» **Input rows**:
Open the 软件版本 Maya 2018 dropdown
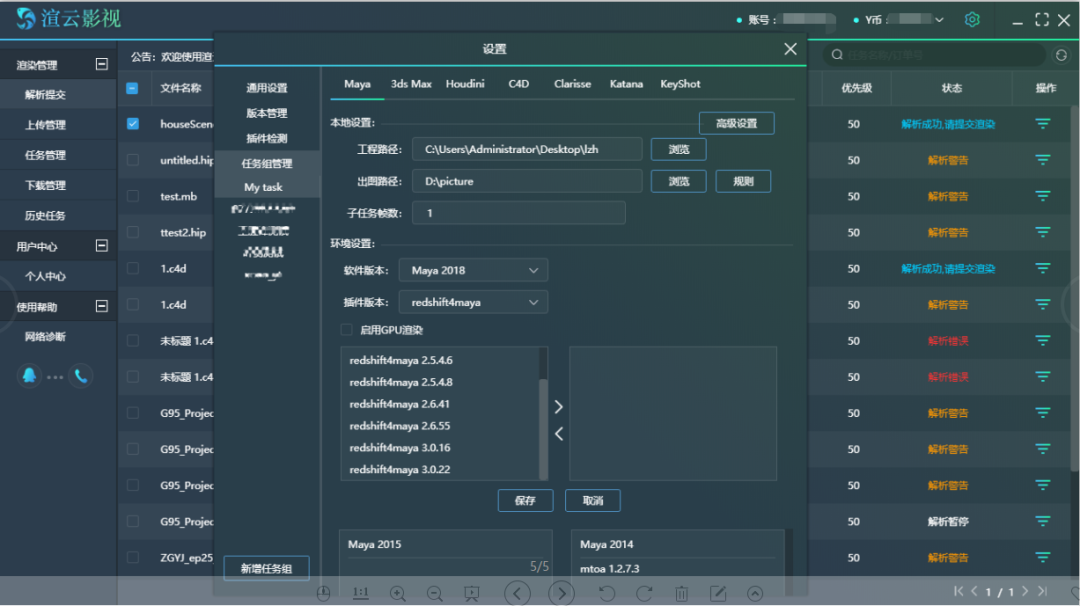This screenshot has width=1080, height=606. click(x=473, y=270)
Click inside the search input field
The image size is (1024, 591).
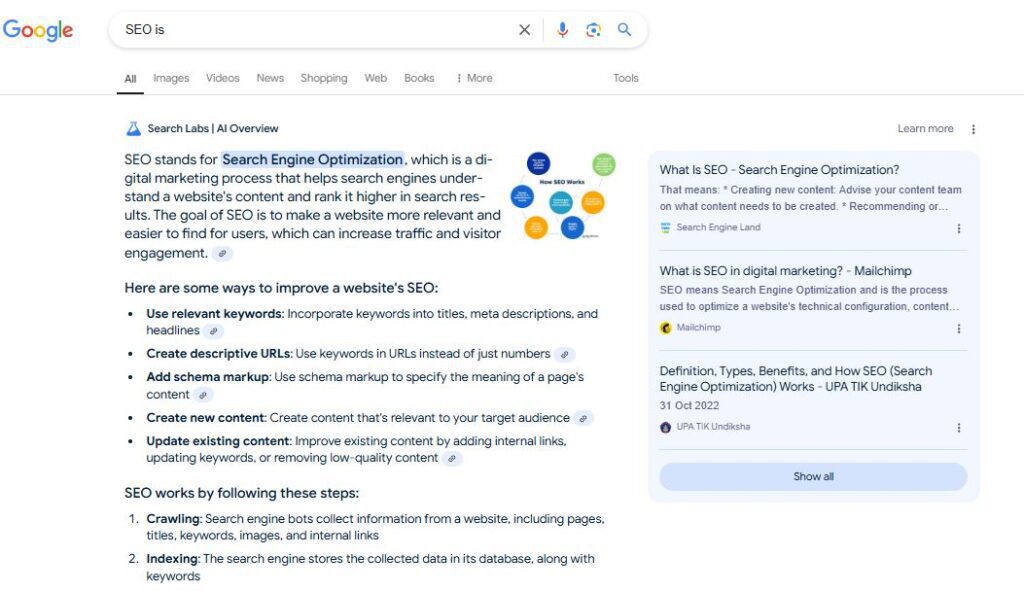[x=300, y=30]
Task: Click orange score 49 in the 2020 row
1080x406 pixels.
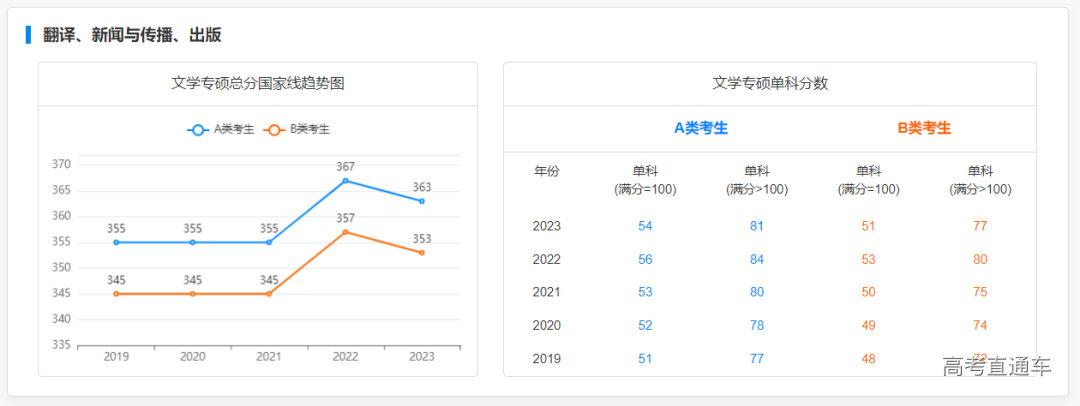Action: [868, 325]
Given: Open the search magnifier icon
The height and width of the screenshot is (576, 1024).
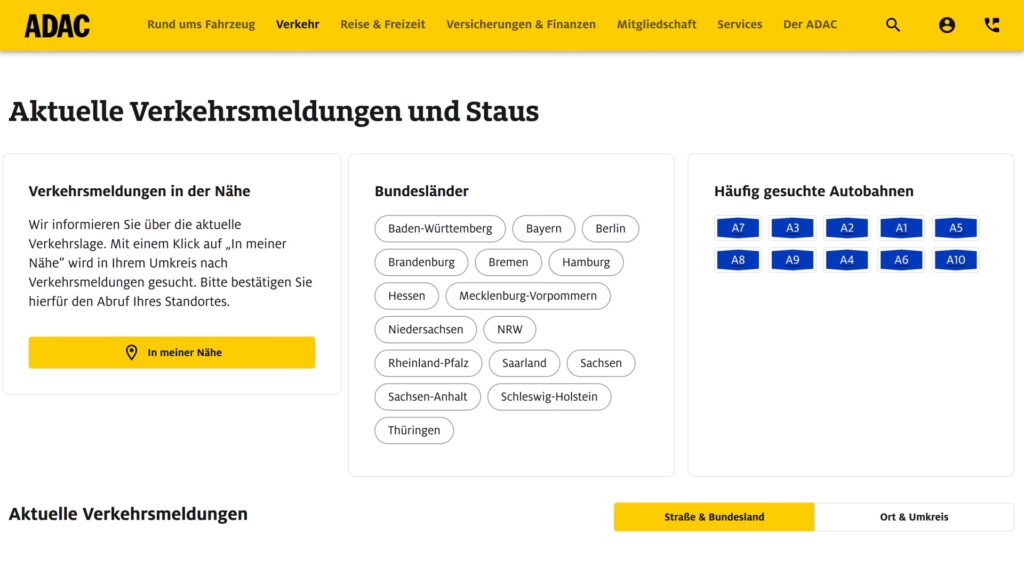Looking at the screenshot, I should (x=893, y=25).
...
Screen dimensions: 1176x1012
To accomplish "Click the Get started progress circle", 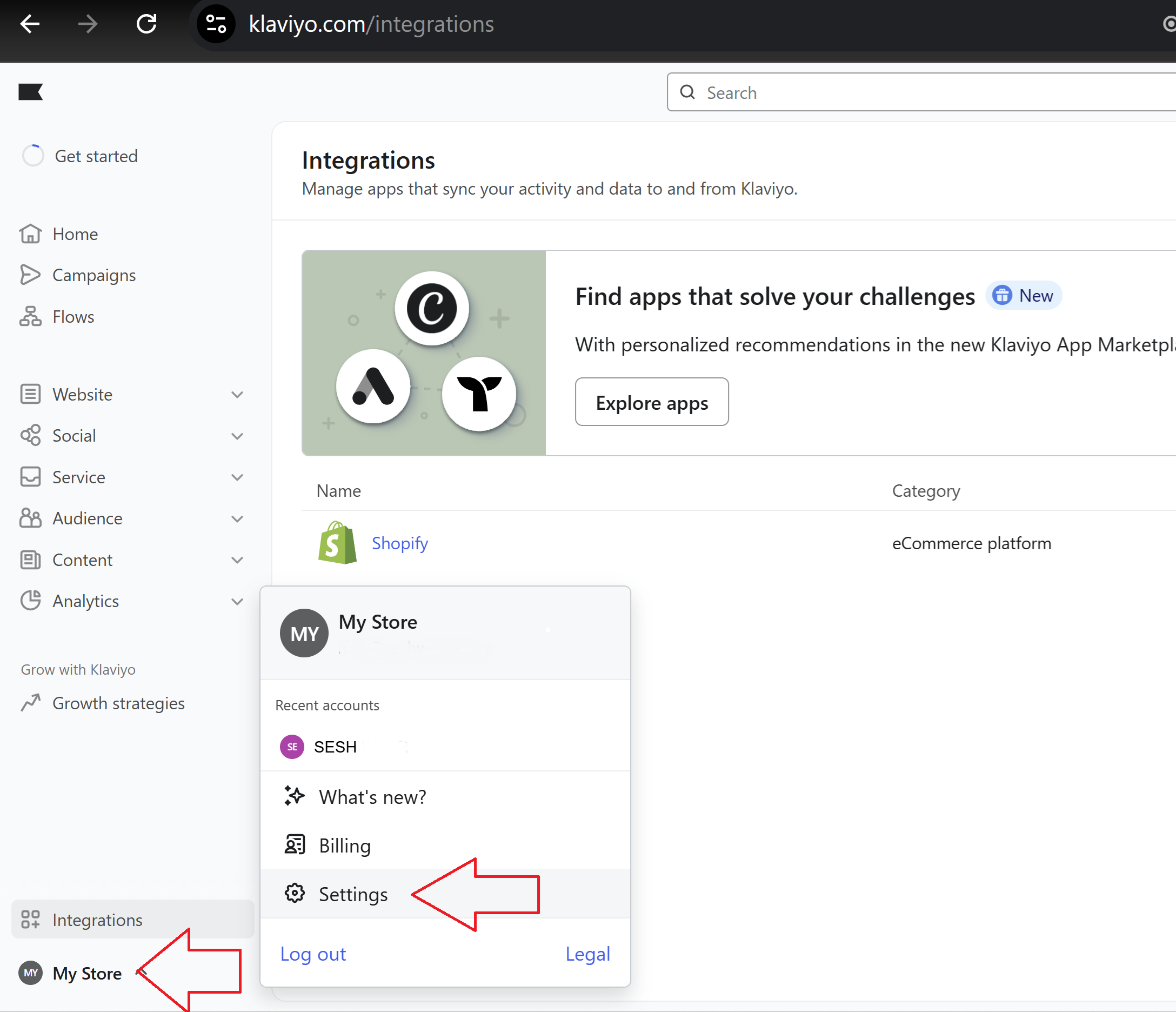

» **Written exercise**:
Write out the stretch of records from the line containing "Task: Click orange score 49 in the 2020 row" through the line containing "Looking at the", and leave the pictures out of your answer.

» **Full solution**:
Task: Click orange score 49 in the 2020 row
1080x406 pixels.
Action: [868, 325]
Given: Open the search magnifier icon
The height and width of the screenshot is (576, 1024).
Looking at the screenshot, I should (x=893, y=25).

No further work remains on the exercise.